Il s’agit de la quatrième et dernière édition de la sélection des maîtres Bowmore Aston Martin. Ce Bowmore de 21 ans d’âge a été mis en bouteille à 51,4 % après avoir mûri dans des fûts de chêne américain de type porto Tawny et dans des fûts de sherry.

Patrick 82%
Les saveurs y sont, mais j’ai l’impression de goûter un whisky un peu trop dilué et ce, malgré que la force de l’alcool soit bien présente. Nez: Le superbe mélange de sel marin et de légère fumée de Bowmore et une note huileuse que je ne peux m’empêcher d’imaginer. Bouche: Du beau gros sel, du xérès d’une belle intensité et de la fumée de tourbe toute en retenue. Finale: Un peu courte, salée et fumée.

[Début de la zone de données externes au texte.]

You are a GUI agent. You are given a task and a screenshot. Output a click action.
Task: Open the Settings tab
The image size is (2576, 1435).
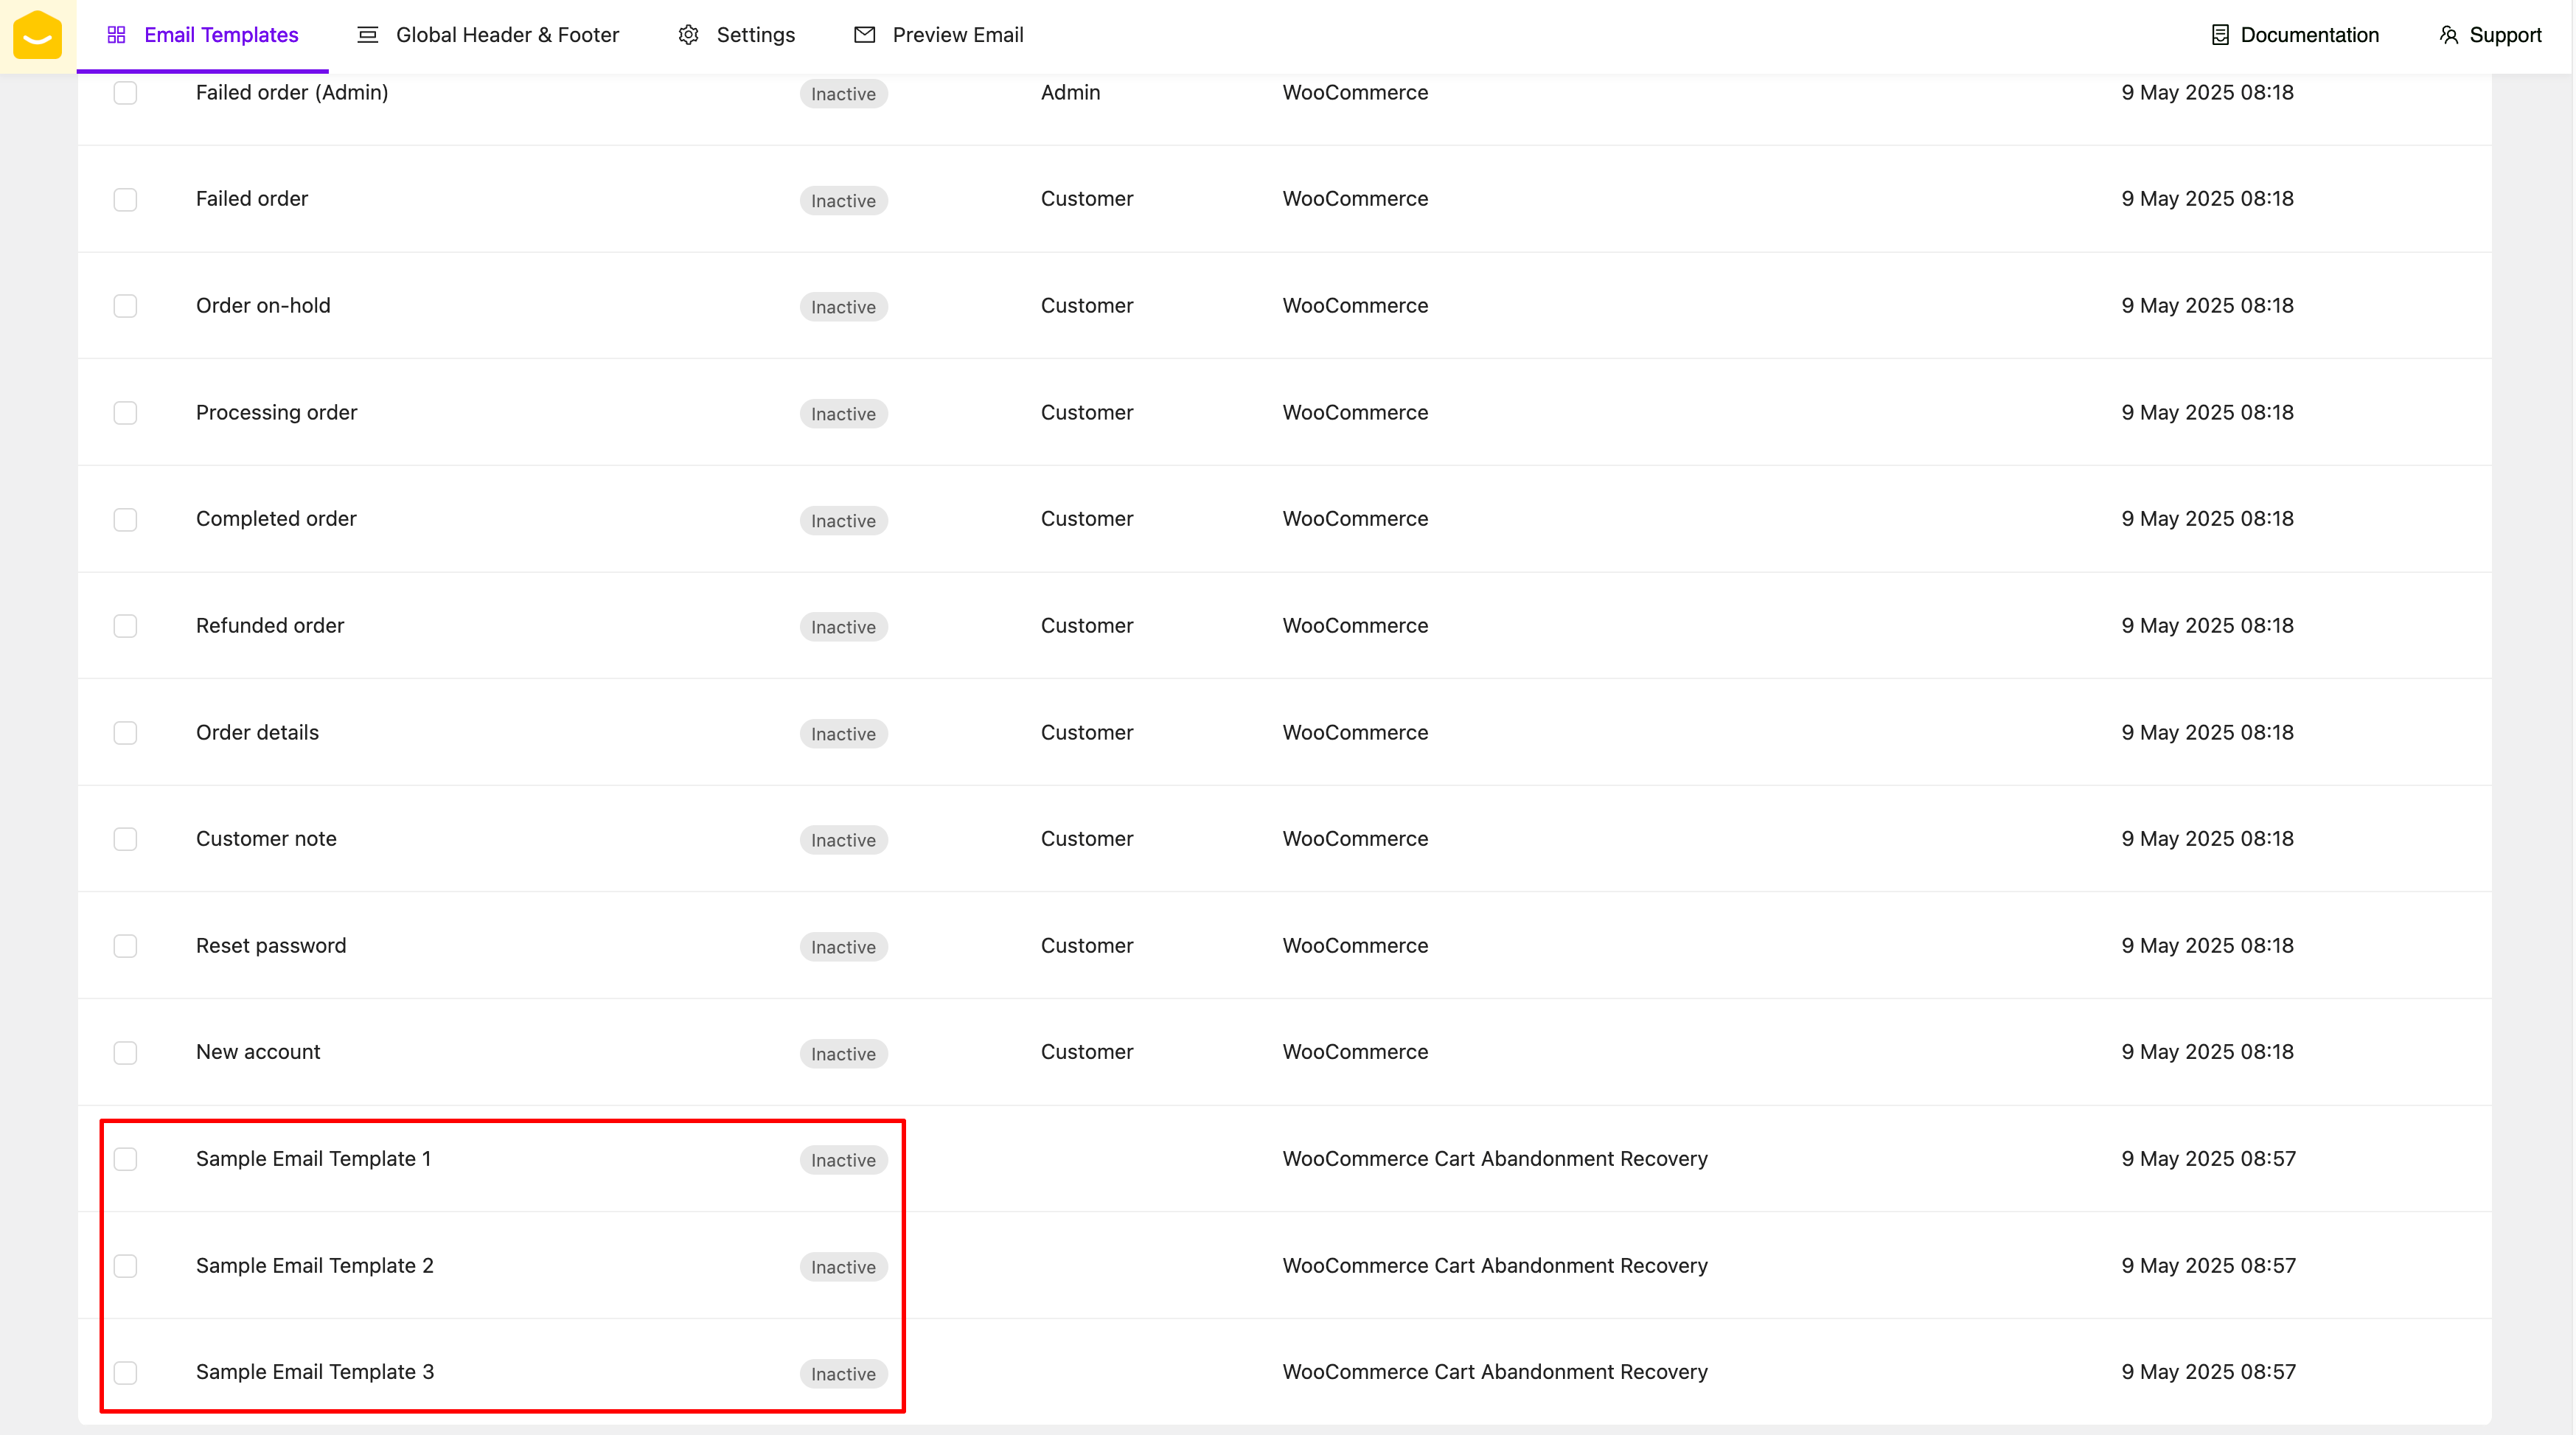pos(755,35)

Glenmorangie A Tale of Ice Cream

46%
 alc./vol.
La série Glenmorangie « A Tale of… » s’agrandit avec une autre expression qui reflète la gourmandise du directeur de la création du whisky, le Dr Bill Lumsden, inspiré de sa crème glacée préférée. Pour y parvenir, il a sélectionné des fûts riches en vanilline, le composé aromatique qui apporte des arômes de vanille au whisky. Cette édition est la première que la distillerie a utilisé des fûts grillés pour obtenir cet effet. Cela a suivi une expérimentation avec une variété de bois différents avant de sélectionner des fûts de chêne vierge grillés de cette manière particulière. Le whisky ne contient pas d’extrait de vanille, ce qui serait illégal dans le whisky écossais.

André 81%
Miel et vanille, mélange de poires et d’oranges, trace de gélato au citron. Nez sucré évidemment. La bouche est au départ sucré; abricot, poires, citron, extrait de vanille et sucre en poudre mais devient rapidement plus pointue sur les épices dont de fortes influences de gingembre. Heureusement les notes mielleuses calment un peu la donne. La texture n’a rien d’impressionnant, plutôt liquide et sans support gras. Aucune surprise entre le nez et la bouche. La finale est à la fois sucrée et franche, beaucoup de fruits à chair, de vanille et de caramel, de poivre et de gingembre. Plutôt ennuyeux et débalancé.

Patrick 82%
Je m’attendais à un whisky dominé par la vanille et le sucre, mais j’y retrouve plutôt des fruits tropicaux et du chêne. Et la finale m’a laissé un peu sur ma faim. Globalement, je ne peux m’empêcher de me dire que mes attentes étaient trop hautes… Nez: Le parfum est un peu boisé, avec de la vanille et de discrets fruits tropicaux. Bouche: La bouche déborde de fruits tropicaux: s’il s’agit de crème glacée, celle-ci n’est pas à la vanille, mais plutôt à la mangue! Finale: D’une longueur moyenne, boisée.

Martin 84%
Nez: Noix, vanille crémeuse, fruits à noyau, pêche, abricot, caramel. Intéressant sans toutefois casser la baraque. Bouche: Douceur immédiate de crème glacée vanille, suivie de notes de fruits tropicaux, de miel dilué et d’amandes. Finale: De texture et de longueur moyennes, sur des flaveurs de lait sucré, de noix et d’un soupçon de chêne doux. Équilibre: Un whisky ludique, tout en rondeur, qui privilégie des saveurs riches et sucrées sans lourdeur. Un dram parfait pour les amateurs de douceurs pâtissières. C’est dommage, je ne suis pas un fan de choux à la crème…

Kim 84%
Nez : Oh, le caramel! Après une semaine à boire du rhum, je ne peux que faire le parallèle. Il y a aussi un côté lacté qui rappelle la crème glacée pralinée. Bouche : Pralines dorées, encore les notes un peu lactées qui tirent sur le brioché. Le bois est quand même pas mal présent. Je ne sais pas si j’aime ou non ce côté boisé, mais ça apporte de la structure.